[Items from a dataset]
————————

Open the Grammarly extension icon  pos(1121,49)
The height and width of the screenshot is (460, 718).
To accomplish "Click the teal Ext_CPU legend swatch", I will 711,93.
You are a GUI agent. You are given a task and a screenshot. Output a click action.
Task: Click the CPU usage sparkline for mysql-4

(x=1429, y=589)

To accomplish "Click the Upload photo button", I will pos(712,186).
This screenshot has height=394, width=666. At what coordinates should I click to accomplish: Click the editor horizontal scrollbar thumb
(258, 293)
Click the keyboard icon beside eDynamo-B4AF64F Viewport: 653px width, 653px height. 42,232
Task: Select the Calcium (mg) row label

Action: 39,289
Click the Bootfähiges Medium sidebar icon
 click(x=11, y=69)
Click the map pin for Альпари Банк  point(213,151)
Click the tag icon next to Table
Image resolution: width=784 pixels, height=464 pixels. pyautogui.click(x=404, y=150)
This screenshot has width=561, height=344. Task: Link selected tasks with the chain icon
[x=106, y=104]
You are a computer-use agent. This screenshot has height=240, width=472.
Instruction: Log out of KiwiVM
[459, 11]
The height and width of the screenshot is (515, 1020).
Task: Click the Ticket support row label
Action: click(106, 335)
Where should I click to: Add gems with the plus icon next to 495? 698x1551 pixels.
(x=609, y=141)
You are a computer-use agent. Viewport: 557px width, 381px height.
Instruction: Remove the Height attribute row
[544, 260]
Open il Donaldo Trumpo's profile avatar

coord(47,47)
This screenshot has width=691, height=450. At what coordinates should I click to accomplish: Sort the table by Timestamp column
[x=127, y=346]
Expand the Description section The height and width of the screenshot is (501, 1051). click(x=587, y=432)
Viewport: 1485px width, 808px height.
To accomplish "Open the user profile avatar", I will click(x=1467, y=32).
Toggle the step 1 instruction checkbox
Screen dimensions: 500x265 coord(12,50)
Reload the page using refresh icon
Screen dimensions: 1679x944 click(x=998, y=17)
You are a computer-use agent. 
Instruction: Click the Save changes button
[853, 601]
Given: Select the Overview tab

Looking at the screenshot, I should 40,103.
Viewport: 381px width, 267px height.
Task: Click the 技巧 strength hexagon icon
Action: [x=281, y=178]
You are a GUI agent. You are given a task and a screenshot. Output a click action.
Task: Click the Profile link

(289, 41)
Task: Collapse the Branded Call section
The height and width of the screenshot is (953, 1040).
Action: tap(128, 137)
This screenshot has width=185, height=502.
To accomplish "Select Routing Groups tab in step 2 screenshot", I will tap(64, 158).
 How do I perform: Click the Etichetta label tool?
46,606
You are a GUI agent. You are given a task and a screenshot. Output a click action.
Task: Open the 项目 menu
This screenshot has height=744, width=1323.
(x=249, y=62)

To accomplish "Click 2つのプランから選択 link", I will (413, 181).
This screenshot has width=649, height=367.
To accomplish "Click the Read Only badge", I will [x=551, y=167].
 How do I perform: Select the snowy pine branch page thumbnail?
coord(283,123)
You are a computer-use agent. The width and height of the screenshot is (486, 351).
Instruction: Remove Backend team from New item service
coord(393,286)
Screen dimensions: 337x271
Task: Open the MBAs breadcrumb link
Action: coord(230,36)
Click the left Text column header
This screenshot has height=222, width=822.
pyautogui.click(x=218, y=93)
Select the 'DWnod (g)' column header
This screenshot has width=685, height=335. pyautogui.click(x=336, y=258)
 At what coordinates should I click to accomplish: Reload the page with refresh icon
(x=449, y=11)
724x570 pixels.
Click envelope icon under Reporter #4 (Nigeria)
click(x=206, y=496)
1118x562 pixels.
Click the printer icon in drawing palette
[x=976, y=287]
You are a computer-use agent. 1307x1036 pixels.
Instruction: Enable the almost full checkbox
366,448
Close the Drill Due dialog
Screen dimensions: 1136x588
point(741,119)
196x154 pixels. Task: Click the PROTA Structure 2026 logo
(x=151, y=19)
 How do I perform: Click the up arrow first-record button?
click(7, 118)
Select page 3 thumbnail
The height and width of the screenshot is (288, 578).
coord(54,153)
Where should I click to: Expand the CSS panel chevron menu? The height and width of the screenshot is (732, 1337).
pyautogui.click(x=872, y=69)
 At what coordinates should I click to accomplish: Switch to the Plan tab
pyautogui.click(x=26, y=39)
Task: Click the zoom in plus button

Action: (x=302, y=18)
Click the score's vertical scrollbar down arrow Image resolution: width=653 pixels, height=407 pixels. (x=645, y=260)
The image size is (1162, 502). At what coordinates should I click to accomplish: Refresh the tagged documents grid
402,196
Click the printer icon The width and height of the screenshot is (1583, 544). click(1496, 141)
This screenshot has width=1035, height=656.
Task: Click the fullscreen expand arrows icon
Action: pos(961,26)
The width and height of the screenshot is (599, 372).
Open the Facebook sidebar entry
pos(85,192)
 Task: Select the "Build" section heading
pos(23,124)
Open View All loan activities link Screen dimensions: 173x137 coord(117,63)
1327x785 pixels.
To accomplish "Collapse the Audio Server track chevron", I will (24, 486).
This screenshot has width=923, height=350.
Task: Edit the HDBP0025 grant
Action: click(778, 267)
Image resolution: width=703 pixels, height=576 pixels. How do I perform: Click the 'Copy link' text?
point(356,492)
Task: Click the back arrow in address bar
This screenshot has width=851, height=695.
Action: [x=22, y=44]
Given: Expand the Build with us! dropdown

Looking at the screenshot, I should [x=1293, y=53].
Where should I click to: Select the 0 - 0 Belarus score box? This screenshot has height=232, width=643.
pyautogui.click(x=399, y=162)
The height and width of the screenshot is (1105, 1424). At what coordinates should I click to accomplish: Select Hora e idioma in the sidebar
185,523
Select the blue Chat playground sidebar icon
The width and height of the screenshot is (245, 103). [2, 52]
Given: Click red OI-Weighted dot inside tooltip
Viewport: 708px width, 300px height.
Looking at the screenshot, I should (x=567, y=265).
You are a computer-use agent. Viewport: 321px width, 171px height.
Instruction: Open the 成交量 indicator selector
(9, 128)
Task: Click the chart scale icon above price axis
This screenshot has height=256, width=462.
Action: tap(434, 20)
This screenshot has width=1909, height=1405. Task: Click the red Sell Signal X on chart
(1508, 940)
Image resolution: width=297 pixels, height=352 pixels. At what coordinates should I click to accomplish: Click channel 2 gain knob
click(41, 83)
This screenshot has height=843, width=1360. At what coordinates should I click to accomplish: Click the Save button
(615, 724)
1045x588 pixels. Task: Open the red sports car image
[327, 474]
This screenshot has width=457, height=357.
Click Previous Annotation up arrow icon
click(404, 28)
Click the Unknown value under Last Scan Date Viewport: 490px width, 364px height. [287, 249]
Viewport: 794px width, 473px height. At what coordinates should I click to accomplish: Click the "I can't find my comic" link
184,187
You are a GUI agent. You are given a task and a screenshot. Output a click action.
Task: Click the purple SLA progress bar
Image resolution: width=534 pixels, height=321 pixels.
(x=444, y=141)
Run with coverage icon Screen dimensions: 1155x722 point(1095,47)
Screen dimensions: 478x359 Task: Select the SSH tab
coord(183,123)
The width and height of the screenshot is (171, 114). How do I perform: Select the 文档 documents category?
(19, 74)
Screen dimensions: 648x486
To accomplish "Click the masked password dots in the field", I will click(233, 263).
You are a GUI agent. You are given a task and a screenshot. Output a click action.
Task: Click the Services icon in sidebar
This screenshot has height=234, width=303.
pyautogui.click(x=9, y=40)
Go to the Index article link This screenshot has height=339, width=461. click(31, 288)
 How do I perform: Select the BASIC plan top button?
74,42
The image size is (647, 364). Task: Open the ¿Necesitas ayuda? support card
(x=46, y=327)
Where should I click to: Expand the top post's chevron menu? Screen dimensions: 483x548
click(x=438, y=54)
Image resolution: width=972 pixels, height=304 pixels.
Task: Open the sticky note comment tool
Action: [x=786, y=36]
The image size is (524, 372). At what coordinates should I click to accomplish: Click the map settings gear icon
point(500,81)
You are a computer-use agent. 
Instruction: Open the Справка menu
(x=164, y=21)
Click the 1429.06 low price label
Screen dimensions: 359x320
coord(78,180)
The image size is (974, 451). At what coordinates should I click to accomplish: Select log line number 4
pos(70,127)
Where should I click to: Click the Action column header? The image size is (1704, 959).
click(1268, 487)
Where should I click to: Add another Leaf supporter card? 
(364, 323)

————————

Copy out the lines above word for word, from the line containing "Task: Select the Calcium (mg) row label" through the line containing "Action: [x=281, y=178]".

Exercise answer:
Task: Select the Calcium (mg) row label

Action: 39,289
Click the Bootfähiges Medium sidebar icon
 click(x=11, y=69)
Click the map pin for Альпари Банк  point(213,151)
Click the tag icon next to Table
Image resolution: width=784 pixels, height=464 pixels. pyautogui.click(x=404, y=150)
This screenshot has width=561, height=344. Task: Link selected tasks with the chain icon
[x=106, y=104]
You are a computer-use agent. This screenshot has height=240, width=472.
Instruction: Log out of KiwiVM
[459, 11]
The height and width of the screenshot is (515, 1020).
Task: Click the Ticket support row label
Action: click(106, 335)
Where should I click to: Add gems with the plus icon next to 495? 698x1551 pixels.
(x=609, y=141)
You are a computer-use agent. Viewport: 557px width, 381px height.
Instruction: Remove the Height attribute row
[544, 260]
Open il Donaldo Trumpo's profile avatar

coord(47,47)
This screenshot has width=691, height=450. At what coordinates should I click to accomplish: Sort the table by Timestamp column
[x=127, y=346]
Expand the Description section The height and width of the screenshot is (501, 1051). click(x=587, y=432)
Viewport: 1485px width, 808px height.
To accomplish "Open the user profile avatar", I will click(x=1467, y=32).
Toggle the step 1 instruction checkbox
Screen dimensions: 500x265 coord(12,50)
Reload the page using refresh icon
Screen dimensions: 1679x944 click(x=998, y=17)
You are a computer-use agent. 
Instruction: Click the Save changes button
[853, 601]
Given: Select the Overview tab

Looking at the screenshot, I should 40,103.
Viewport: 381px width, 267px height.
Task: Click the 技巧 strength hexagon icon
Action: [x=281, y=178]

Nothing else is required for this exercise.